After all the heavy Thanksgiving foods, I am ready for some clean eating! This is my go-to salad. If you know me, you have probably seen me eating it at some point. It is full of veggies, protein and healthy fats to keep you full. I eat this for lunch a LOT. And I need quick lunches, so I will keep some of the chopped veggies and chickpeas in the fridge and add the less shelf-stable items when serving. My secret for quick chopping is THIS. It cuts back on a ton of prep time.
Detox Chickpea Chopped Salad
1 large English cucumber, chopped
2 bell peppers, chopped (mix it up — red, green, yellow, orange — whatever is on sale)
1 cup carrots, chopped
1 15 oz. can chickpeas no salt added, drained and rinsed (add more to your tastes)
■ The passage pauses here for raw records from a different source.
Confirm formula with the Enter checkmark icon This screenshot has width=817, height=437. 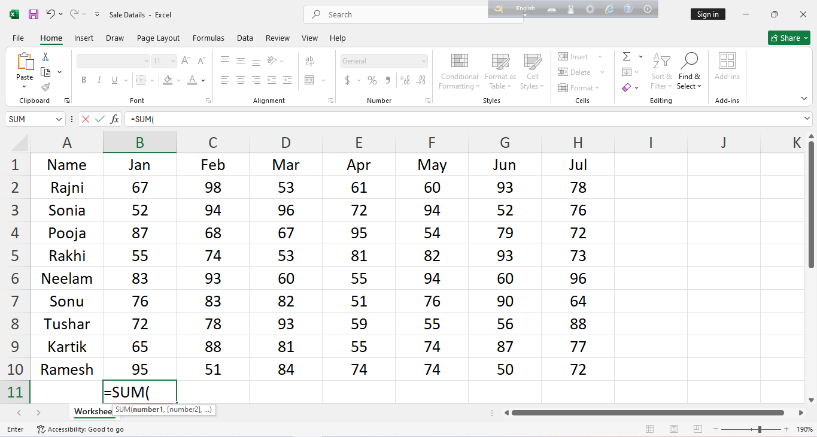100,119
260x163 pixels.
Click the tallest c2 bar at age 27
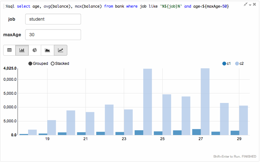205,102
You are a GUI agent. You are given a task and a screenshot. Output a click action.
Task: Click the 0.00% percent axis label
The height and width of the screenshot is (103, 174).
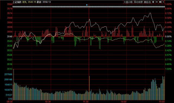pyautogui.click(x=168, y=36)
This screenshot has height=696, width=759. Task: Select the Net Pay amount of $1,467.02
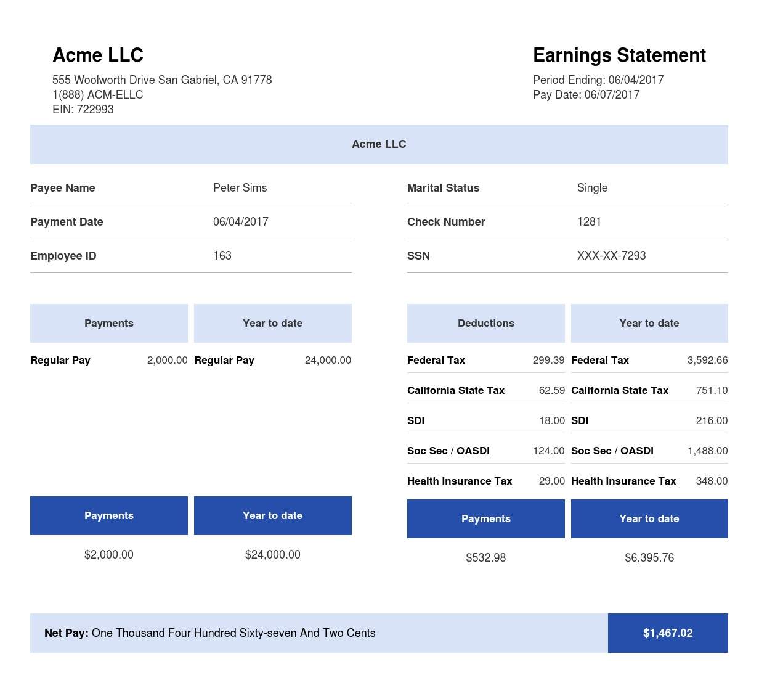pos(668,633)
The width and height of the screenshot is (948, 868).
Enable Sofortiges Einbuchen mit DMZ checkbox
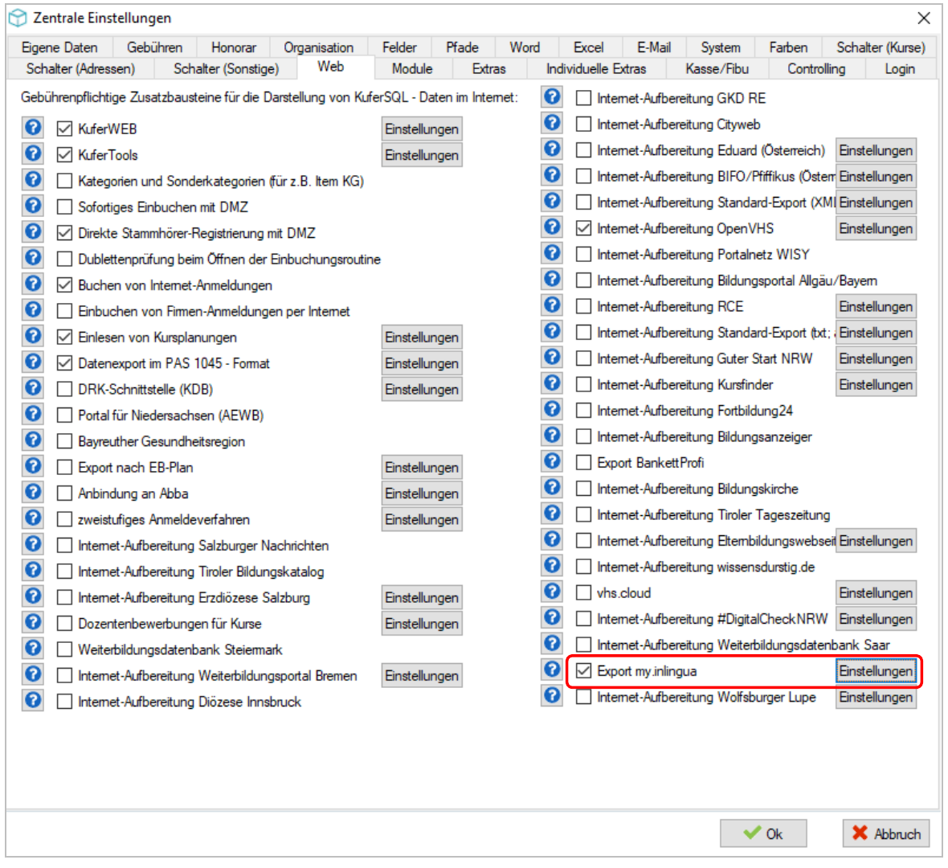(x=65, y=207)
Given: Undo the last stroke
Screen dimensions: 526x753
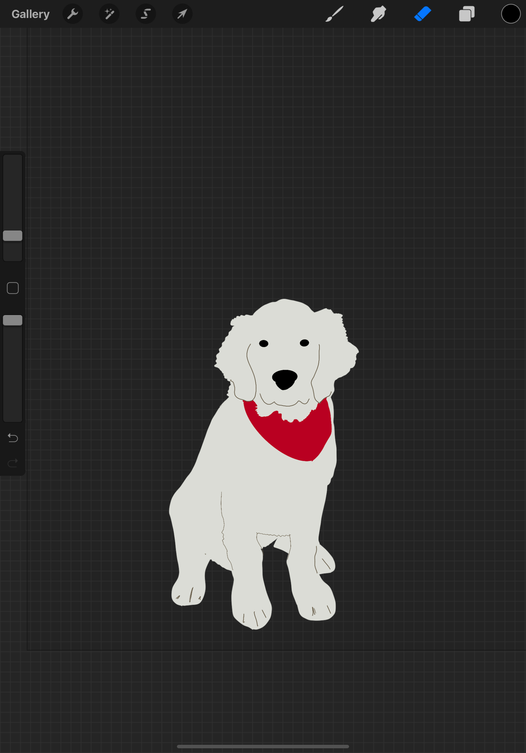Looking at the screenshot, I should 13,438.
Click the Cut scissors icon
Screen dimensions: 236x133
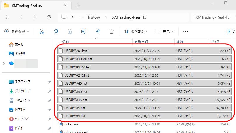tap(41, 31)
COMBINE CHICKPEAS AND VEGGIES ABOVE AND STORE IN A MEDIUM SIZED BOWL IN THE FRIDGE.
THIS IS ENOUGH FOR 3-4 DAYS OF GOOD-SIZED SALADS.
When ready to eat, place following items into a bowl.
⅓ avocado, chopped
1 medium tomato, chopped
1-2 tbsp feta
banana peppers (optional)
Add about 1 cup of the chickpea/veggie mixture to your ready-to-serve bowl, top with extra virgin olive oil & balsamic vinegar and let dressing soak in for a few minutes. All of these measurements are adjustable to your liking. Enjoy!